Q.E.D. Engineers, are strange people. Really.
...................................................................................................
Solutions for the problem are more than welcome. Ones with logic derived from other fields of study would be particularly delightful.

16 comments:

JD said...

"You start to apply programming paradigms to real-world scenarios."

Happiness and thrill is seeing this line right in the beginning of a blog vaguely stumbled upon.

Elation is seeing that line preceded by an xkcd strip!

Strange, contended feeling-at-the-end-of-a-hectic-engineering-day is on hearing about engineers being strange people.

Honestly :)

Sherry Wasandi said...

Hello JD.
Thanks for dropping by. Glad you liked it.

Honestly.

Death On Two Legs said...

You are a VERY multi-faceted person :D But your about me did hint at me. Too bad no one ever takes those seriously :P

Clezevra said...

This should be so much fun! Or not, I suppose.

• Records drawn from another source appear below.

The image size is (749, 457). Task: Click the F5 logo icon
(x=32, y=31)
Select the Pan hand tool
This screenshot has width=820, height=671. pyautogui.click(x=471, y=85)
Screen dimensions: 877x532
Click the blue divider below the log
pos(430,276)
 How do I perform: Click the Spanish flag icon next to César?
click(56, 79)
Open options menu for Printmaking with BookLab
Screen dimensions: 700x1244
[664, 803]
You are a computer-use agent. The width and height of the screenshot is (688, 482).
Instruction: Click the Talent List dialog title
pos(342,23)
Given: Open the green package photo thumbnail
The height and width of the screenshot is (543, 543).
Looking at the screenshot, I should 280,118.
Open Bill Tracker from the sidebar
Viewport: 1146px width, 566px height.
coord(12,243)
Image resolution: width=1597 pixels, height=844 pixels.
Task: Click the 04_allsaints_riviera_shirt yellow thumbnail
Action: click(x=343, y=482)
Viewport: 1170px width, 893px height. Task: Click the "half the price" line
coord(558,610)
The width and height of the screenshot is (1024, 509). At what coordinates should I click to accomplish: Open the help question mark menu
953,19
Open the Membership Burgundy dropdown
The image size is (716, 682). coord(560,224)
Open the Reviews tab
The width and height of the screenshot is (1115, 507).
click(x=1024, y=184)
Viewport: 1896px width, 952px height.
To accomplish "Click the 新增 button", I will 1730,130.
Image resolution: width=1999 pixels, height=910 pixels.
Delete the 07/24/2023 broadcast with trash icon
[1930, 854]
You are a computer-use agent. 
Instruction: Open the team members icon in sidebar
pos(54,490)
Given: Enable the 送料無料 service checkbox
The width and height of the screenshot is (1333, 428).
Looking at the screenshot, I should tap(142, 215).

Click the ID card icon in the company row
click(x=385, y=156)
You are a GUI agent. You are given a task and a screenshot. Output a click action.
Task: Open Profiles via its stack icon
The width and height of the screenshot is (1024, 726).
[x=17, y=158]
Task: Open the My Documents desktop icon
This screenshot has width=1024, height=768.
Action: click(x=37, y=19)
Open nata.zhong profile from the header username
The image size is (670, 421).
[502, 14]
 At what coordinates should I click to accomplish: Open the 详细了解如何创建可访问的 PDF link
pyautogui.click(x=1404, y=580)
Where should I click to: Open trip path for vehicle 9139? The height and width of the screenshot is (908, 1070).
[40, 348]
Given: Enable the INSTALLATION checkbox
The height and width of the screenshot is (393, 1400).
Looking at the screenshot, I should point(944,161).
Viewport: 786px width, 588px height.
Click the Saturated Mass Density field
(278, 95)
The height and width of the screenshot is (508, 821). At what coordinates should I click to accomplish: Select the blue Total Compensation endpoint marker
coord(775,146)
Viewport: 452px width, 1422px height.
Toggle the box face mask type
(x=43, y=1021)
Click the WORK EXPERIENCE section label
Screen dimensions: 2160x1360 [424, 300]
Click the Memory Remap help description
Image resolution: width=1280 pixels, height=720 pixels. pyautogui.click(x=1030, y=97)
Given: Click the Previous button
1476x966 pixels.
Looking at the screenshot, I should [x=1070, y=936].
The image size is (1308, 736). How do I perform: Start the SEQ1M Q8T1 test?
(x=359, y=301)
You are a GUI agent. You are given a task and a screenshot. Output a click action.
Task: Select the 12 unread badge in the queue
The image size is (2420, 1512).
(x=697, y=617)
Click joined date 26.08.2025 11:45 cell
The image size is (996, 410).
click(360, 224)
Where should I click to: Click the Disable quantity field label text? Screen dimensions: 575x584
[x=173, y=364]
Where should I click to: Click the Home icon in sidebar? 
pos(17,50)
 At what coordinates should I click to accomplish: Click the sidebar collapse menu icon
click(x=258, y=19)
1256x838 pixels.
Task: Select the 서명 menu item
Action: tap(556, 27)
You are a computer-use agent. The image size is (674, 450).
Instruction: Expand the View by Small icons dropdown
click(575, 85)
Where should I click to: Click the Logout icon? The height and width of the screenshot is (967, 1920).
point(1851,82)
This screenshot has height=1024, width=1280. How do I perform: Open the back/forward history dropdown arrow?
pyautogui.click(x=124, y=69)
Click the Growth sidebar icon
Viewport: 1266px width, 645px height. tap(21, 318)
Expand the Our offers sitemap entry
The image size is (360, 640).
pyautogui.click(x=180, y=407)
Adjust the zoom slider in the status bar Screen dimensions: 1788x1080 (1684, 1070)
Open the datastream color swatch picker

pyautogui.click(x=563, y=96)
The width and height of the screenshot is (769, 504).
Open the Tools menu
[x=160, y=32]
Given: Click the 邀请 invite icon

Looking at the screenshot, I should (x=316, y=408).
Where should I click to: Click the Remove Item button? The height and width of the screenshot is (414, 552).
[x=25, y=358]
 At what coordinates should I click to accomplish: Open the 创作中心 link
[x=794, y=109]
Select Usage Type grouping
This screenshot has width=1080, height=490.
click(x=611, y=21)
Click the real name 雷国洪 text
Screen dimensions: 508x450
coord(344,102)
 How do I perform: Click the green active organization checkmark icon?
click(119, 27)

But interesting nevertheless.

mgeek said...

And I used to envy all you engineering people ever since I had to spend a rainy afternoon with a half-dissected cadaver...

Anty said...

I brag to my engineering group of being able to apply ethical theories and communication models to my life, at the very least.

But, this sounds like fun.

Sherry Wasandi said...

@Death On Two Legs : That's a nice way of putting it! I think it's just more of the fact I find everything stagnating. So, I tend to dabble into a lot of things to beat the boredom.

@Clezevra : Though most won't agree with me, the one part of it that was fun was Manufacturing Processes. I learnt to weld, drill and operate an arc welding machine! And trust me, it's tres cool.

Also, thanks for visiting.

@mgeek: This makes me sound creepy, but that's the one reason I envy med-students. Not the rainy afternoon part. But yes, dissecting cadavers has got to be interesting. Hell, you get to hold a human brain in your hand!(Which is what one friend once gushed to me about as if she were talking about having bought a pair of Manolo Blahniks!

Sherry Wasandi said...

@Anty : Heh. You have competition!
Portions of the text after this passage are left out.